Compare this final grid with your own solution to see the correct placement of all dominoes.

🔧 Step-by-Step Answer Walkthrough For Easy Level

1
Step 1: Single-Cell Sum-4
The region at [0,1] is a single-cell sum-4; it must contain exactly 4. That pip will come from a domino that also covers a neighboring cell.
2
Step 2: Greater-Than Driver
The region at [2,2] is a greater-4, forcing a pip >4 (5 or 6). With available dominos maxing at 5, this cell must be 5. The only 5-bearing domino is 5-4, so place 5 at [2,2] and its partner 4 at [2,1] (fulfilling that cell's sum-4).
3
Step 3: Second Sum-4 and the Empty
The sum-4 region at [1,1] demands a 4. The empty region at [1,0] can accept a 0, so the 4-0 domino is forced: 4 at [1,1] and 0 at [1,0]. Now only the 4-2 and two double dominos remain.
4
Step 4: Finishing the Sum-4 Chain
The three-cell sum-4 region at [0,2],[0,3],[1,3] needs values summing to 4. With 4-2 placed as 4 at [0,1] and 2 at [0,2], the remaining 2 must split into 1+1. Place the 1-1 domino at [0,3]/[1,3]. Finally, the 2-2 domino lands in [2,3]/[2,4] to satisfy the last sum-4 region.

🔧 Step-by-Step Answer Walkthrough For Medium Level

1
Step 1: Anchoring 3
The single-cell sum-3 at [0,0] forces a 3. The only domino that supplies a 3 while also helping the adjacent greater-8 region is 5-3. Place it as 3 at [0,0] and 5 at [0,1].
2
Step 2: Double 5 for Greater-8
The greater-8 region covering [0,1] and [1,1] demands a sum >8. With 5 already at [0,1], [1,1] must be at least 4. The 5-2 domino fits perfectly: 5 at [1,1] and 2 at [1,2]. The region now totals 10.
3
Step 3: Lower 3 and the Equals Pair
Another sum-3 at [2,1] forces a 3. Use the 1-3 domino: 3 at [2,1] and 1 at [2,2]. The equals region [2,2]/[2,3] forces [2,3] =1. The 2-1 domino then places 2 at [1,3] and 1 at [2,3].
4
Step 4: Row of Equals
The equals region along row 1 ([1,2],[1,3],[1,4]) forces all to 2 (since [1,2]=2). Thus [1,4]=2. The 6-2 domino covers [0,4]/[1,4]: 6 above, 2 below. The top-row equals region [0,3]/[0,4] forces [0,3]=6, which the 1-6 domino provides—6 at [0,3] and 1 at [0,2] (empty).
5
Step 5: Final Sum-3
The remaining sum-3 region [2,4]/[2,5] needs a total of 3. With the last domino 3-0, place 0 at [2,4] and 3 at [2,5] to complete the puzzle.
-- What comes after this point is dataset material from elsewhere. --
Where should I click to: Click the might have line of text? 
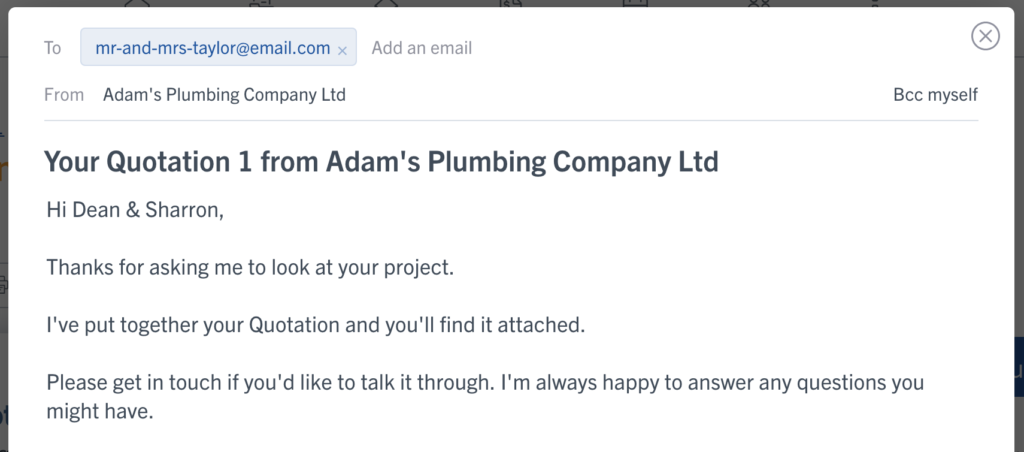[x=100, y=411]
🔧 Step-by-Step Answer Walkthrough For Hard Level

1
Step 1: Zero Sum Regions
Five sum-0 regions ([1,3], [2,5], [3,0], [3,1], [4,4]) must each hold a 0. All five 0-containing dominos (0-1, 0-2, 0-3, 0-4, 0-5) will be placed to satisfy these, with their other halves dictated by neighboring constraints.
2
Step 2: 0-5 and 0-2 Pairs
The sum-0 at [1,3] sits beside sum-5 at [1,4], so its domino must be 0-5 (0 at [1,3], 5 at [1,4]). The sum-0 at [2,5] is adjacent to a sum-4 region covering [0,5]/[1,5]; placing 0-2 gives 0 at [2,5] and 2 at [1,5], later mirrored by a 2 at [0,5].
3
Step 3: 0-4 and 0-3 Dominoes
Sum-0 at [3,0] pairs with sum-4 at [4,0]; the 0-4 domino lands as 0 at [3,0] and 4 at [4,0]. Sum-0 at [4,4] neighbors sum-3 at [4,3], forcing 0-3 with 0 at [4,4] and 3 at [4,3]. The remaining 0-1 goes to [3,1]/[3,2] (0 and 1 in the empty cell).
4
Step 4: Top Row Arithmetic
Top row has single-cell sums: [0,2]=2 (from sum-2), [0,3]=3 (sum-3), [0,4]=4 (sum-4). The 2-3 domino covers [0,2]/[0,3]. The rightmost sum-4 region needs [0,5]=2 (since [1,5]=2 already), so use 2-4 at [0,5]/[0,4]. Sum-2 at [0,0] and sum-5 at [1,0] force 2-5 at [0,0]/[1,0]. Then sum-5 at [1,1] and sum-4 at [0,1] demand 4-5 at [0,1]/[1,1].
5
Step 5: Central Empty Row
The empty cells in row 2 are free but connect to constrained neighbors. Use 1-3 at [2,2]/[1,2] (satisfying sum-3 at [1,2]=3), 1-4 at [2,3]/[3,3] (sum-4 at [3,3]=4), and 1-2 at [2,4]/[3,4] (sum-2 at [3,4]=2).
6
Step 6: Bottom Row Finale
The less-3 region at [3,5] forces 1, while greater-3 at [4,5] forces 5; use 1-5 at [3,5]/[4,5]. Sum-5 at [2,0] gets 5 from 3-5, placing 3 at [2,1] (empty). Finally, sum-3 at [4,2] and sum-4 at [4,1] take 3 and 4 from the 3-4 domino, completing the grid.

💡 Pro Tips for Similar Puzzles

Start with Constraints
Always begin with the most constrained regions - sum regions with small numbers or tight spaces.
Use Equal Regions
Use "equal" regions as anchors - they eliminate many possibilities quickly.
Work Systematically
Let the rules guide your placement rather than guessing randomly.
Double-Check
Verify each region's rules are satisfied before moving to the next.